Writers festivals are also political festivals; authors and readers leap into debate about the meaning of democracy or how many compromises can the Labor Party make in one week, or we enjoy the thrill of shared outrage (TOSO) over Trump, Morrison, or the newest bloviator on the block Boris Johnson.

But there was a new twist to the vibe this year. Yes, every session still had one punter asking where they could find a morsel of hope – but the word that kept popping up this year as we approach the demise of our species was “activist”, is in we-are-all-activists-now.

Tim Costello, another old white warrior, revealed that whilst writing his autobiography he wrestled with the many labels that have been pinned to his chest, right above the bleeding heart – crusader, politician, human rights champion, Jesus champion – and he concluded that what he is, and always has been, is an activist.
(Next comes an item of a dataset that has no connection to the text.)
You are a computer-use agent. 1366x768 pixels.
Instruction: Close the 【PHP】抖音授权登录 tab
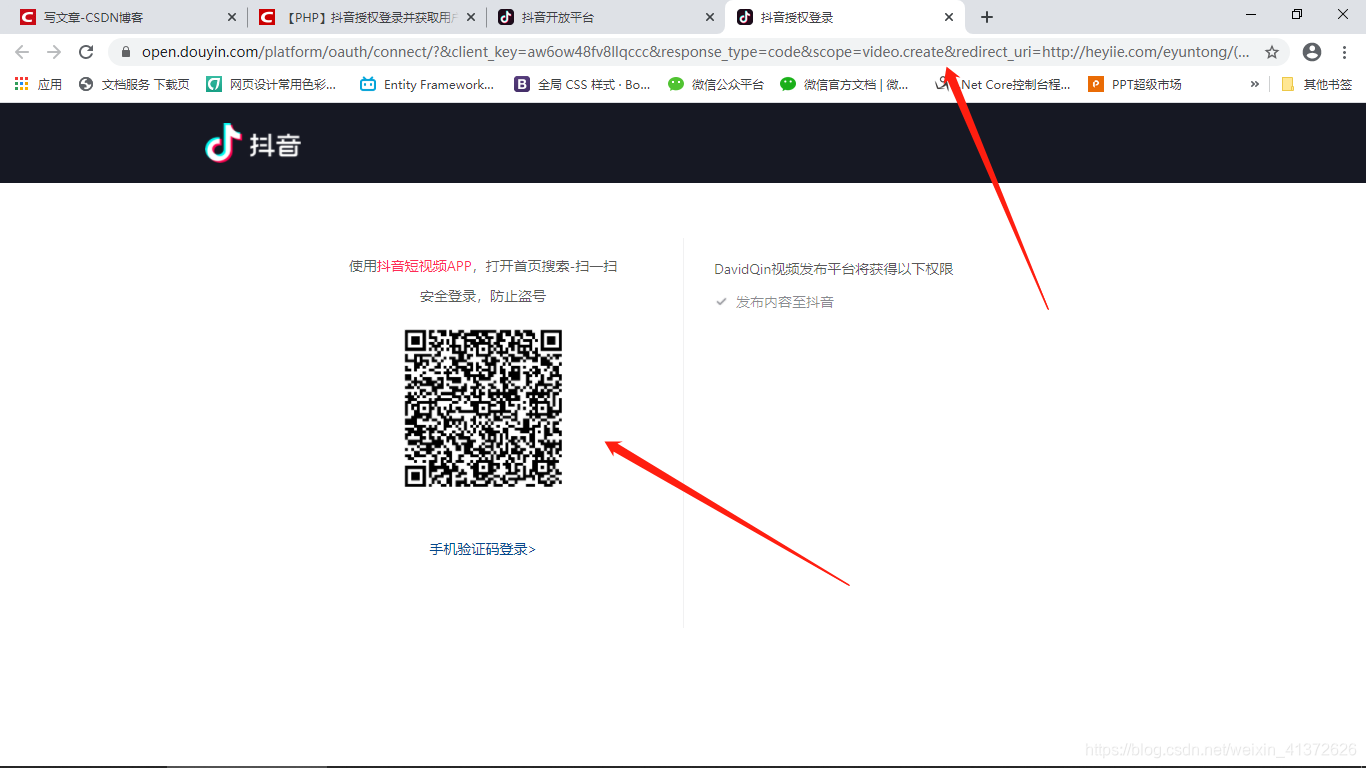pyautogui.click(x=471, y=17)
It could be that our recent election stunned jaded leftists into action and more broadly electrified those of us who care and fear for the planet. There’s an old lefty trope about encouraging the election of pro-business anti-social candidates, because it heightens the contradictions, meaning the worse it gets the more likely the masses are to rise up finally.

But my sense is that the shift is more among people who don’t consider themselves “political”. According to Samuel Johnson “nothing concentrates the mind so wonderfully as knowing you are going to die next week”. He said that in 1756. Now, 2019 is shaping up to be the year in which a couple of billion of us realise that the planet could die in a couple of decades. Our minds are concentrated because, whilst it dishonors the Byron Shire motto to say so, I reckon the masses at the Writers Festival don’t believe “this was meant to be”.